=== EXTRAIT ===

Julian Fellowes ou l’éternel aristocrate (anglais) qui voulait parler de l’âge d’or américain
Impossible d’aborder « The Gilded Age » sans évoquer son créateur, Julian Fellowes, héritier du gratin anglais. Célèbre pour avoir dépoussiéré le genre avec « Downton Abbey », la célèbre série multi-primée sur l’aristocratie britannique dont on attend la sortie prochaine du troisième et dernier long-métrage, Julian a surpris son monde en traversant l’Atlantique pour narrer les turpitudes des grandes familles de la Gilded Age, cette ère de la montée fulgurante de fortunes américaines depuis le début des années 1870. On parle ici des Vanderbilt, Astor, Carnegie, Rockefeller… Autant de noms qui résonnent encore dans les couloirs du pouvoir new-yorkais.
D’emblée, Julian Fellowes oscille entre fascination et retenue, presque gêné d’explorer ce pan obscur du rêve américain. À travers une écriture timide, voire timorée, la saison 1 de « The Gilded Age » semble presque s’excuser d’oser mettre en scène ces dynasties. Les palais de Newport et la Fifth Avenue ont beau s’habiller élégamment de velours, l’auteur peine à accorder à ses châteaux en carton l’ampleur épique qu’il offrait jadis à ses manoirs de Yorkshire.
Heureusement, le casting 5 étoiles relève le tout, avec Cynthia Nixon, Carrie Coon et Christine Baranski (entre autres)
Parmi les raisons du succès de « The Gilded Age », impossible de ne pas citer son casting renversant. Carrie Coon (vue et acclamée le printemps dernier dans « The White Lotus » saison 3), Christine Baranski (la veuve acide et fauchée la plus drôle du Upper East Side, vue dans plein de série dont en ce moment la saison 2 de « Nine Perfect Strangers » sur Prime Vidéo), Taissa Farmiga (vue dans American Horreur Story, sœur à la ville de Vera « The Conjuring » Farmiga), et Morgan Spector (le très séduisant nouveau J.R. Ewing, version rails et banquets) donnent corps à des personnages complexes, pour la première fois envahis par les passions.

=== EXTRAIT DES DONNÉES ===

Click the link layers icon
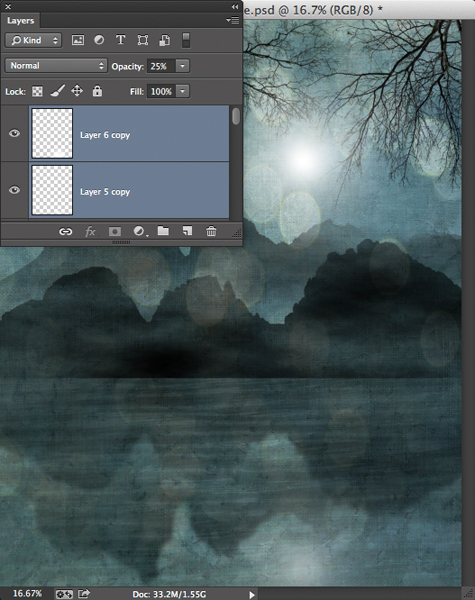Viewport: 475px width, 600px height. coord(65,232)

===

*CONSIGNE*. Reprenez le texte sur la série « The Gilded Age » après sa dernière phrase et rédigez-en la suite. Ce matériau est indépendant du texte sur la série « The Gilded Age ».

*RÉPONSE ATTENDUE*.
Mention spéciale à Cynthia Nixon, très loin ici de la Miranda dans « Sex and the City » (ou même encore de la Miranda lourdingue et gauche de « And Just Like That »), qui campe une héritière bigote et dévouée. Fun fact : l’actrice est apparue simultanément dans « The Gilded Age » (sur HBO) et « And Just Like That » saison 3 cet été et c’était drôle de jongler entre les deux shows. Une preuve s’il en fallait de la polyvalence de l’actrice ? Elle n’a d’égal que la capacité de Julian Fellowes à lui écrire, enfin, un rôle à la hauteur de son talent. Dont acte.

Une écriture timide mais des familles légendaires : la montée en puissance de la série
Si la saison 1, pleine de bonnes intentions, peinait à convaincre (l’écriture s’y faisait presque scolaire, comme si Julian Fellowes ne voulait pas froisser les descendants des Vanderbilt), la suite a trouvé son rythme. Les Astor, Russell, et Brook sortent peu à peu de leur carcan pastel pour se jeter dans la mêlée sociale, chaque épisode oscillant entre petits drames et grands manigances. À force de rebondissements, le show a fini par mordre enfin dans la chair de son sujet : le pouvoir, l’argent, et les codes qui régissent l’entrée dans l’élite, jusqu’à la folie des bals de Newport.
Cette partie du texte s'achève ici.